OBJECTIVE. High rates of adolescent homicide, pregnancy, substance abuse, and sexually transmitted diseases underscore the importance of interventions designed to reduce problem behaviors. However, the definition of "problem" behavior and the association with other activities may change between youth cultures. Therefore, greater attention to defining the "problem" behaviors to be targeted will permit more effective utilization of primary vs secondary intervention strategies and identification of high-risk individuals. DESIGN. Two studies of African-American adolescents regarding sexual intercourse, school truancy, substance abuse, and drug trafficking are presented. The first study involved 57 youths (10 to 14 years of age) from a pediatric primary health center and gathered data through pile-sorting. The second study of 300 youths (9 to 15 years of age) from six public housing sites used a questionnaire administered by a "talking" computer. Both studies assessed different self-reported behaviors, feelings about engaging in specific behaviors, and perceptions of friends' behaviors. RESULTS. While 40% of subjects reported having had sex, substantially smaller proportions reported school truancy (14%), illicit drug use (2% to 6%), or drug trafficking (6%). Analyses of reported behaviors, feelings, and perceived peer norms revealed that sex was consistently depicted as forming a different domain from other problem behaviors. CONCLUSIONS. Interventions that rely on primary prevention strategies for sexual intercourse and that identify sexually active youths as at risk for problem behaviors may not be appropriate for African-American adolescents growing up in resource-depleted urban areas.

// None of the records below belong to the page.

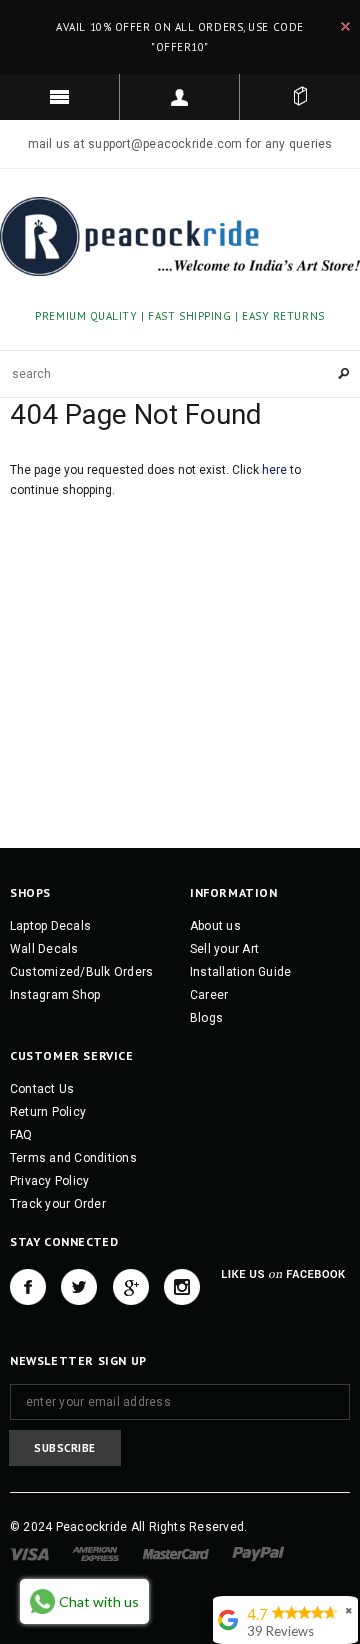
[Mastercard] (176, 1553)
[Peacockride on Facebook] (28, 1287)
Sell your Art (224, 949)
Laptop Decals (50, 926)
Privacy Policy (49, 1181)
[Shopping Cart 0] (300, 97)
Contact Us (42, 1089)
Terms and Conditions (73, 1158)
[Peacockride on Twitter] (79, 1287)
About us (215, 926)
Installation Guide (240, 972)
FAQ (21, 1135)
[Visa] (29, 1553)
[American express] (95, 1553)
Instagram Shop (55, 995)
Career (209, 995)
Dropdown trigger (180, 97)
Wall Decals (44, 949)
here (274, 470)
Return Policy (48, 1112)
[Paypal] (258, 1553)
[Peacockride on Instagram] (182, 1287)
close (345, 26)
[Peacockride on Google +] (131, 1287)
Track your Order (58, 1204)
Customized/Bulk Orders (81, 972)
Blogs (206, 1018)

So the correlation doesn't hold for this Afro-American sample. Why is that? Black Americans are the most christian people in the world according to polls. Still, this youth sample from a black community does not show a correlation between early sex and problem behaviours.
Since Orr et al's results were not replicable in the Afro-American population, what about other populations? Other countries and cultures? Unfortunately I haven't time to go deeper in to this right now, but with a quick search I could not find any studies from other countries that demostrated the same correlations as Ingersoll's. A South Korean study reported a correlation between drug use, not having two parents, living away from parents and living in Seoul (biggest city). So far, we don't know whether the correlations Orr reports only are representative for the white US population, or if it can be generalised further.

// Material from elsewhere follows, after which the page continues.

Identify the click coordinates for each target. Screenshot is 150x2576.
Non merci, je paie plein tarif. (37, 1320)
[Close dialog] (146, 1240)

This was actually an interesting area, if anyone wants to use the free Medline (Pubmed) to look for studies, the address is:
http://www.ncbi.nlm.nih.gov/entrez/query.fcgi?db=PubMed
If you find something interesting, you can always click "related article" in the right corner and you'll get back abstracts of articles concerning the same area. You only get abstracs, for access to full articles one must pay.